Around July 2016 I picked an interest in coloring books. I’ve always liked coloring, it’s like revisiting the childhood, but with all the new skills and way more control over my hand. Strangely enough, I don’t like drawing, it’s never been an appealing activity for me. (And here I am, studying design!). Filling things with color is a different story though.

In October I got Johanna Basford’s planner, that features selection of her images from three bigger books. Each week there’s a different picture to color, and that’s where it started for real. I’ve been mostly able to keep up until now. I skipped a few weeks here and there, but for the most part pictures have been regularly filled with color. I’m quite surprised I managed. I love it so much.


(The first picture I completed and one of the latest)

About a week or two ago I got an idea to make some League of Legends characters in fuse beads. My friend has been doing a lot of those geeky patterns last year, and I was super skeptical about it back then, I didn’t want to join that silly activity.

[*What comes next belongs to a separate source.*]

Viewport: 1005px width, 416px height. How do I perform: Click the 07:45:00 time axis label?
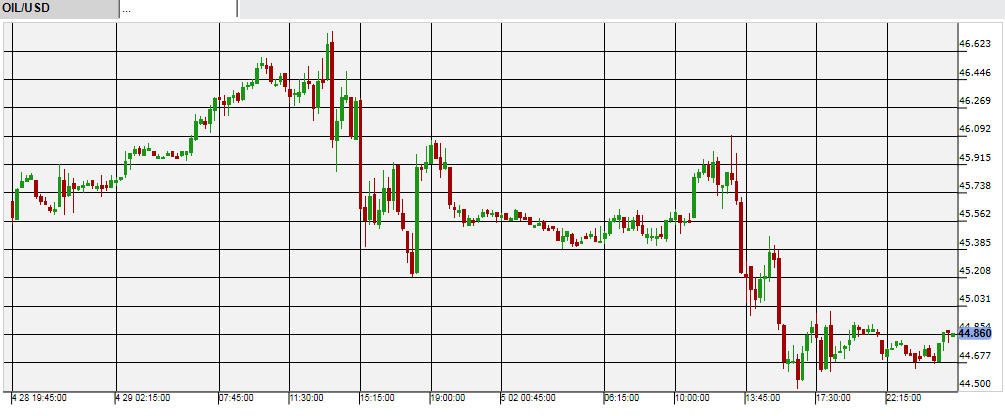(x=235, y=398)
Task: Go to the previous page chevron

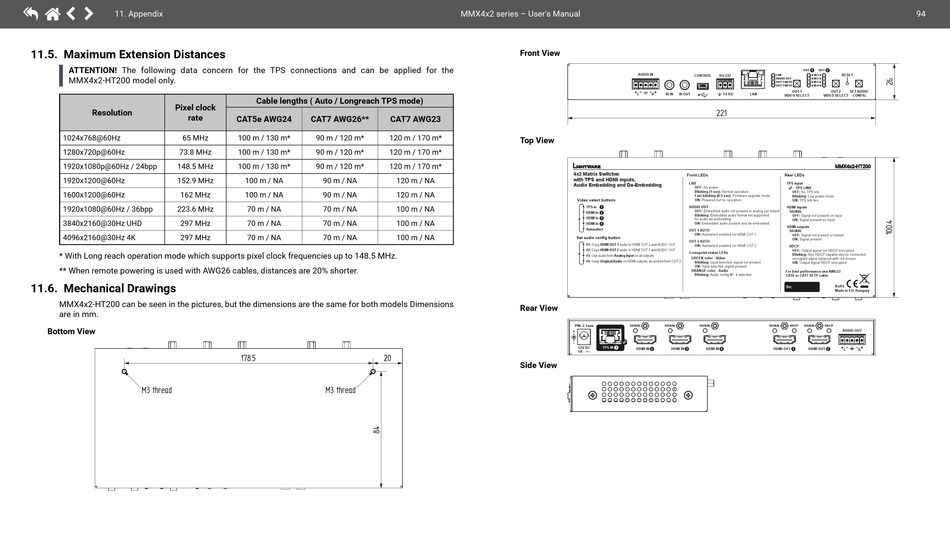Action: pyautogui.click(x=71, y=14)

But now I grabbed some of the leftovers and started working on my own ideas. Without patterns. I was warned that doing those without patterns is difficult, but it’s not. It’s challenging and super fun, when I “agonize” for days whether it should be that or a different way. So satisfying!

 
(First try and final version on Skarrl [reference pic])

All these activities are so deeply satisfying, and I wish I could do that forever! It’s a very similar feeling I got when I was working on my Halloween costume two years ago, when I was building Officer Vi gauntlet. It was so fun I didn’t see the time going by, ending up in going home at 3 AM.

Officer Vi gauntlet (WIP)

Last week we did a pretty awesome analogue presentation wall for our external tutors. It was so much fun to work on! It wasn’t easy and took a lot of hours, but I’m proud of what we achieved. It looked majestic. I really prefer all this analogue, paper stuff over constantly working on the computer, and also instead of just working on school projects.

Presentation wall for a project checkpoint

My school definitely helped me to come in terms with creativity. Now I feel I’m allowed to call myself a designer. Before that I was only occasionally making scrapbooking-style Christmas/birthday cards, in addition to occasionally working on some simple graphic design stuff. I never thought much of it, but thanks to studying design I started appreciating all these creative side hobbies, some that I developed thanks to the newly-found confidence. But after this long Easter weekend when I dived into all these pleasant creative hobbies and home decor, I don’t want to go to school again. School feels like so much struggle right now. The projects we’re doing are interesting, but they don’t make me get that same spark I get when I work on my solitary activities. I’m socially tired again, being around people all days drains all my energy. Every week is a fight until the weekend when I can just shut my door and focus on my hobbies and activities that really bring out my love for creating things.

I wonder if it all feels good just because it’s a hobby and stuff I want to do for myself, not stuff that  I’m required to do.